BrainTrust Query: Breaking the Concept Testing Habit
Through a special arrangement, presented here for discussion is an excerpt from a current article from the Joel Rubinson on Marketing Research blog.
Much of consumer and shopping behavior is based on habits and rituals. Think about what you do when you wake up in the morning. If you’re like me, you’re on auto-pilot for the first 30 minutes. Bathroom, bathrobe, brew coffee … brain not engaged … must have coffee! Yet, each of you reading this has different morning rituals and, collectively, we see that our options for waking up in the morning are really unlimited.
The difference between unlimited options and routine behavior is habit. The degree to which we are governed by habits varies.
As you shop in a grocery store for example, you probably have a habitual way you navigate the store. For certain product categories, you don’t even think about choice; you simply look for the brand you intend to buy. In some categories, you behave differently because you ARE making choices. Being on autopilot for certain product categories lets you conserve your mental glucose for when you really need it … when you have chosen to actively consider alternatives.
Now, consider how most concept testing and choice experiments work. We throw all of that insight about habit out the window. We put people into choice and decision-making mode whether they are ever there in real life or not. We force people to tell us if they are interested in a particular new product idea without measuring if they are interested in any new product idea at all for a given situation. Yet, the key for new product adoption is disruption of existing habits and rituals.

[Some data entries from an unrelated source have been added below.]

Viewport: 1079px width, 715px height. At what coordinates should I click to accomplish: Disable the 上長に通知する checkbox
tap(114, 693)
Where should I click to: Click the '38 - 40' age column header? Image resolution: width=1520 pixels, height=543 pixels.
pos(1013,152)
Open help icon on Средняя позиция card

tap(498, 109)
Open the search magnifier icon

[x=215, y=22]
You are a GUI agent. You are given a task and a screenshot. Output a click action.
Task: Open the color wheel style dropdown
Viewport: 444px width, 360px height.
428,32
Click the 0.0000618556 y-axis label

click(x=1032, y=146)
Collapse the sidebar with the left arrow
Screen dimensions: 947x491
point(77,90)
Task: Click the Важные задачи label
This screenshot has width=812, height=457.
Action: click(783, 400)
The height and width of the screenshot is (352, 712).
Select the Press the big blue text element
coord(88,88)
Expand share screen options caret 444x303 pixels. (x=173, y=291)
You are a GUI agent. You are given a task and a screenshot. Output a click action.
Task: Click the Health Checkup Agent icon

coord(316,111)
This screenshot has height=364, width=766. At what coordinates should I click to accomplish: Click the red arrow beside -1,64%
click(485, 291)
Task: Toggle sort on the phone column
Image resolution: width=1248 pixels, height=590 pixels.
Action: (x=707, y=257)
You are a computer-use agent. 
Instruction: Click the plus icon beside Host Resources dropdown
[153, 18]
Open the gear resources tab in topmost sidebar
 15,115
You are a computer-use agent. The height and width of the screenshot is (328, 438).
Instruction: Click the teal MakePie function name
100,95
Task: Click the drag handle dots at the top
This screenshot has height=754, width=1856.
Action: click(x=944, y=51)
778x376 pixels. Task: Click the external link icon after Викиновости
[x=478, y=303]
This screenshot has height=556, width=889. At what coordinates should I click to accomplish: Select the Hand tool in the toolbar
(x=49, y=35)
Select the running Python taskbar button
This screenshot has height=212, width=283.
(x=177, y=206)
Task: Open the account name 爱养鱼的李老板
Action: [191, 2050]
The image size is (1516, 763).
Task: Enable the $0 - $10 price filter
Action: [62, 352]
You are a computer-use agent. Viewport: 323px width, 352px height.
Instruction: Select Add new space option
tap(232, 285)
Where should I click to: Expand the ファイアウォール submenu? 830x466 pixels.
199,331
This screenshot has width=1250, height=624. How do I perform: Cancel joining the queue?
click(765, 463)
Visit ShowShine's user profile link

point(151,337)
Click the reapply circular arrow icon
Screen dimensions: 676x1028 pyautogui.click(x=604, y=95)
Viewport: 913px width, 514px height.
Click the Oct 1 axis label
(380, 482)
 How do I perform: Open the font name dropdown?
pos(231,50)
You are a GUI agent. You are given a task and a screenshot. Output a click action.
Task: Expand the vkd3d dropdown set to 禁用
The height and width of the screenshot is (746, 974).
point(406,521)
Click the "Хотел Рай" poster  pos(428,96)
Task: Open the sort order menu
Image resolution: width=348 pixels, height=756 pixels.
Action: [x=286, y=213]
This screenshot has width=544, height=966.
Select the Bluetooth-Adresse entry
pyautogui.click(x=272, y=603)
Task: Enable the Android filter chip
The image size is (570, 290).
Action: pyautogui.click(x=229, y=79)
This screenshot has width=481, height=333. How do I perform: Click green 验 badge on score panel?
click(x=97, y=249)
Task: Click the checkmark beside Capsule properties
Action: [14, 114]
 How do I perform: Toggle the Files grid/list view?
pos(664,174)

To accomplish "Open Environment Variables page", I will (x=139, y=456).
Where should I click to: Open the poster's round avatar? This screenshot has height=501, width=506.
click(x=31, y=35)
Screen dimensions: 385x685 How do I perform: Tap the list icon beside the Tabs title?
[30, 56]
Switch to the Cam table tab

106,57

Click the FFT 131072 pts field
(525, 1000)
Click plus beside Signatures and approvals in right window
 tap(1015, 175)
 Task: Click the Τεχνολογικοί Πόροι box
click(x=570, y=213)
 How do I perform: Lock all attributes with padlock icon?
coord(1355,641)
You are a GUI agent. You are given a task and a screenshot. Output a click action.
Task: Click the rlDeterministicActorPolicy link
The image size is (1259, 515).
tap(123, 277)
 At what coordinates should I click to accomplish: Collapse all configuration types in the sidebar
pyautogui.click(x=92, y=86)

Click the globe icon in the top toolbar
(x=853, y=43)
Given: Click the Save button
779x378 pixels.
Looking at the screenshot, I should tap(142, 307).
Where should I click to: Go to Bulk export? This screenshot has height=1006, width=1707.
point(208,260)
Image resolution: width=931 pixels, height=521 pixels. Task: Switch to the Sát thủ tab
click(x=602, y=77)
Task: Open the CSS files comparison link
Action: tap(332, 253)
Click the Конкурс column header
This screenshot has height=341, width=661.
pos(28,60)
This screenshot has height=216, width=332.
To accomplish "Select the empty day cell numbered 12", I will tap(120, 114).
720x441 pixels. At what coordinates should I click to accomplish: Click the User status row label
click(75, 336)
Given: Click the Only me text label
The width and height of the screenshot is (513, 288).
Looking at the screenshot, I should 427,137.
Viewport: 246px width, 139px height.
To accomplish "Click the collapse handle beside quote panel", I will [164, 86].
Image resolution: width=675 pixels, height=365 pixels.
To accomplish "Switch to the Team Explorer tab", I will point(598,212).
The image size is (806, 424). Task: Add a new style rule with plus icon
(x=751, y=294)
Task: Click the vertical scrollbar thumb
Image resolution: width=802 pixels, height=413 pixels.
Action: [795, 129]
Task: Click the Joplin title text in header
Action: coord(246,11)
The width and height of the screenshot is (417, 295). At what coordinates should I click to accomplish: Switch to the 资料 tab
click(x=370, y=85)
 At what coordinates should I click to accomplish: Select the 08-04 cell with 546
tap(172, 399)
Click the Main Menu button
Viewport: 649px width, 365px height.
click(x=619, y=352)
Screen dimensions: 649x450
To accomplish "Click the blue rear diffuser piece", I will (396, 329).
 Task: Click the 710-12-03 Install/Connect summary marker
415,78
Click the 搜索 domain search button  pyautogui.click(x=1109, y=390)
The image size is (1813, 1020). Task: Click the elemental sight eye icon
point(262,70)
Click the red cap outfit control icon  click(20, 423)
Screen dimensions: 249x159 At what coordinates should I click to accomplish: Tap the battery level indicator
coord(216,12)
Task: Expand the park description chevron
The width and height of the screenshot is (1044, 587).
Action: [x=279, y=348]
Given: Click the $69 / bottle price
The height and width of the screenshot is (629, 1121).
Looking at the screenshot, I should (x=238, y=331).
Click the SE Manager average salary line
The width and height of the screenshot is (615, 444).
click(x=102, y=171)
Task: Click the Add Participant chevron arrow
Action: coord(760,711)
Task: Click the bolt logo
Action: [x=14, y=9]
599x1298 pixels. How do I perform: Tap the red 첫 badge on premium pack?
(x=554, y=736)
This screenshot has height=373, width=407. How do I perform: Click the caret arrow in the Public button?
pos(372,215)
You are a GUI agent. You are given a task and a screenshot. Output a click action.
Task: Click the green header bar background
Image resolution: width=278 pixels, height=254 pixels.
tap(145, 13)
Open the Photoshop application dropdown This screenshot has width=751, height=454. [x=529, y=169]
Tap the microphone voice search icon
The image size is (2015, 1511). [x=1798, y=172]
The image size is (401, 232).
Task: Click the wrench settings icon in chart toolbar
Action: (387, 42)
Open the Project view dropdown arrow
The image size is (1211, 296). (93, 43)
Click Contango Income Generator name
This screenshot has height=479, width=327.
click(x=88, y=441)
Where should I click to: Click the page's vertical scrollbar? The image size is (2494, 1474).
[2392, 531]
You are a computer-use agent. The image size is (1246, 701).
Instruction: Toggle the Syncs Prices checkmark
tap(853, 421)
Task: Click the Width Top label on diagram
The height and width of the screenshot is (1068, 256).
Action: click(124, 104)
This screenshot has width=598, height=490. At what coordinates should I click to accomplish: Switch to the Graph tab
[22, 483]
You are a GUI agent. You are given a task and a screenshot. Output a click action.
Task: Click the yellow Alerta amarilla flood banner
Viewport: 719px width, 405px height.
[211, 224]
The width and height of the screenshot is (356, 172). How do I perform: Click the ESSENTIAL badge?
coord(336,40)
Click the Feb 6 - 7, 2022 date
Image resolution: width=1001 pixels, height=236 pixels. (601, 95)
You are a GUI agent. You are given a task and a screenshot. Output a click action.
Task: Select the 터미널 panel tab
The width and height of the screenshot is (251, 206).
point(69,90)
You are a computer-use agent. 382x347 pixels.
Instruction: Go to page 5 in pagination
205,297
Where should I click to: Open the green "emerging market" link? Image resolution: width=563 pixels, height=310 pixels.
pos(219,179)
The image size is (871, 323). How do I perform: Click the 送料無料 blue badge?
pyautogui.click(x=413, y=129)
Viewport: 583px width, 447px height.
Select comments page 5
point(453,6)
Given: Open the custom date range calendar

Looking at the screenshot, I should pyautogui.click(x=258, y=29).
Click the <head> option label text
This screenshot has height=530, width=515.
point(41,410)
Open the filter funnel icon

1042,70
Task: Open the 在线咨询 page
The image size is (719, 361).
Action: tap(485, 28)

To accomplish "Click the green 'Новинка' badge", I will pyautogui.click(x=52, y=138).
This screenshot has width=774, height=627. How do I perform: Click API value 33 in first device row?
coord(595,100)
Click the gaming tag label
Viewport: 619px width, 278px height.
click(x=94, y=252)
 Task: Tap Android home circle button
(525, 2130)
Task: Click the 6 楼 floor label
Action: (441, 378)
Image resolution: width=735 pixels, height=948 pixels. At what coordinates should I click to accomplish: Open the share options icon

We need to break the concept testing habit and start researching new product adoption in ways that are closer to how people really decide.
Behavioral economists like Dan Ariely understand this. They understand that people have heuristics, "little tricks", that allow them to decide in non-fully compensatory ways … basically, the reality is exactly the opposite from how choice experiments and traditional concept testing work.
Traditional concept testing does not study how people decide, it merely gets at purchase interest IF they were deciding. Usually less than half of those who say "definitely would buy" ever buy for this reason; we are forcing people into active decision-making mode when many are not there in real life. This unnatural situation is what creates such poor individual-level predictive validity for purchase intent.
First and foremost, a new product must disrupt existing behaviors or leverage behaviors that are already disrupted to be "seen" by the consumer.
In real life, disruption is all around us in an age where digital technology is producing bone-rattling change in everyday life. Imagine location-aware offers, brand stories, and payment all converging at point of purchase via your smartphone. This is already happening in parts of Asia. As touchpoints emerge (weekly it seems), marketing and research approaches need to constantly evolve.
We need to start studying how people decide and how to break habits. Maybe, CPG can do better than the 80 percent new product failure rate?
Discussion Questions: What promise do digital technologies such as smartphones hold for improving new product trial rates and understanding the shopper decision-making process? Will smartphone shopping ultimately prove to be a better tool to improve new product launch success?